The MDGs aimed too high, and millions will still be poor and suffering in five years' time. But screaming for billions more in aid money makes light of the significant gains that have been made.
- By Todd MossTodd Moss is former Deputy Assistant Secretary of State for African Affairs and currently senior fellow at the Center for Global Development. His second novel, MINUTE ZERO, about American diplomacy during disputed elections in Zimbabwe, will be released in September 2015.
The bad news out of the U.N. Summit that opens today on the Millennium Development Goals is, ironically, too much good news. As the presidential limos of some 100-plus heads of state jam Manhattan’s east side, there is anxiety about the future — not because the goals have failed, but rather because they have largely succeeded. Now, with the MDGs expiring in just five years and donor aid budgets under severe threat, many attendees arrive having already given up hope for new aid pledges. The aim is merely to extract promises that the main funders of the world’s health, education, infrastructure, and other development projects will avert major cuts.

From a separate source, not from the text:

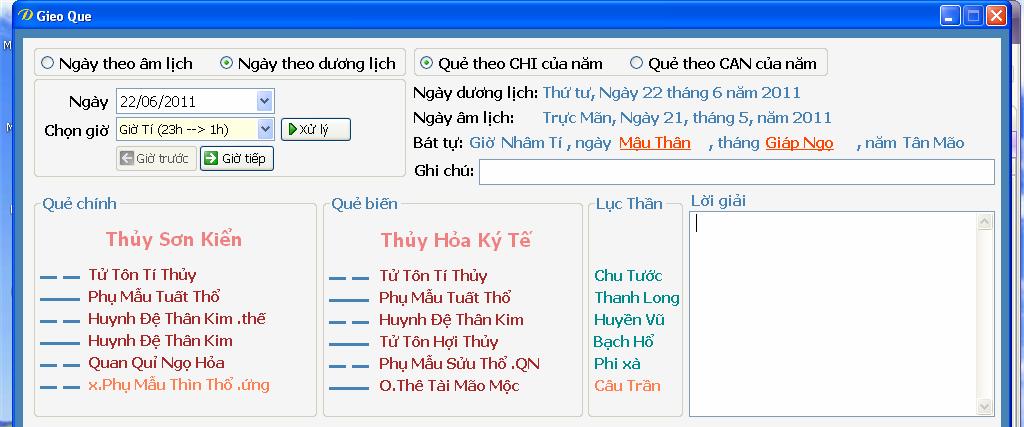Open the Ngày date dropdown
The width and height of the screenshot is (1024, 427).
(x=264, y=101)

The natural reaction of the U.N., its member states, and much of the aid community will likely be to fall back on the desperate plea-of-the-millions: there are millions of poor people, millions of young mothers dying, and millions of children out of school. We’re going to hear that, despite best efforts and billions spent, that Africa is still off track on the MDGs. So we will all have to pay more. And the world will be warned not to allow the follies of the West — Lehman Brothers’ collapse, unaffordable European entitlements, or mistakes of the U.S. Federal Reserve — to come at the expense of the most vulnerable.
We know this will be the pitch, because we’ve heard it before. After the end of the Cold War, aid budgets were slashed, leaving the development community in a panic. The response was the MDGs — global goals covering progress on poverty, health, education, and the environment that everyone could rally around. The goals were unanimously adopted by 189 countries at a 2000 U.N. summit. And if fundraising was the ultimate point, the MDGs worked wonderfully. Aid flows doubled within a few years and have remained around $120 billion per year ever since. With aid budgets today under pressure in nearly every donor capital, can the MDGs once again save the day?
The problem is that the old development emergency storyline no longer fits. The goal of halving global poverty (MDG No. 1) will be reached thanks to the giant fast-growing Asian economies. Yet the good news is not just India and China. Lots of smaller countries — Honduras, Ghana, Mongolia, Nicaragua, and Uganda, among many — are also seeing poverty rates plummet. Even in countries that are not growing very quickly, many are seeing dramatic progress in other areas. As Charles Kenny recently pointed out in Foreign Policy, the past decade has been the best ever for the world’s poor.
Africa has its fair share of winners, even though the MDGs were always stacked against the continent. The targets were set impossibly high, for example asking countries to reach education goals in 15 years that took the United States more than a century to achieve. Instability in some of the big countries like Sudan, Nigeria, and Congo have also dragged down regional aggregates, making it a certainty that Africa would be declared an MDG failure.
Despite the high bar, many are succeeding or coming awfully close. My colleague Benjamin Leo looked at the specific targets for every country and he found some surprising results. Underneath the gloomy regional averages, lots of individual African countries are doing quite well, thank you very much. (See all of Ben’s MDG country scorecards here.)
For the U.N. crowd, this presents a serious tactical dilemma. The old way would be to declare a crisis by pointing out, for instance, that barely half of Mali’s children complete primary school, that more than one in 200 Ethiopian women die in childbirth, and that more than 4 million people in Burkina Faso lack access to safe drinking water.
All this is true, but even if this kind of appeal might raise a wave of new money this week (and it probably won’t), there is no way that Mali, Ethiopia, and Burkina Faso can reach the MDGs by 2015. There simply isn’t the time, and money has never really been the binding constraint anyway — thus ensuring failure no matter what anybody does.
What if the U.N. and the assembled "developmentistas" tried a different tack? Instead of crying crisis, what if they celebrated success? What if they highlighted that since 1990 Mali has more than quadrupled the percentage of kids finishing school, Ethiopia’s maternal mortality rate has plunged by 40 percent, and the ratio of Burkinabe with access to safe water has more than doubled to 72 percent?
In an age of fiscal rectitude and rightful demands for value-for-money, isn’t this the kind of success that donors — and taxpayers — might want to get behind? More importantly, wouldn’t this approach strengthen the policymakers, teachers, and health workers in poor countries that are making great strides, instead of continually pointing out their shortcomings and just asking for more cash?
All of this seems relevant for this week’s summit and beyond. The next international development goals — and, yes, there will be another round — should be set in a way that recognizes and supports success. Any new goals should be based not on pie-in-the-sky dreams of summiteers seeking simple messages, but on ambitious yet realistic targets for countries. If we are merely going to complain about how far we are from utopia and mindlessly fundraise, then we are already setting up for failure yet again.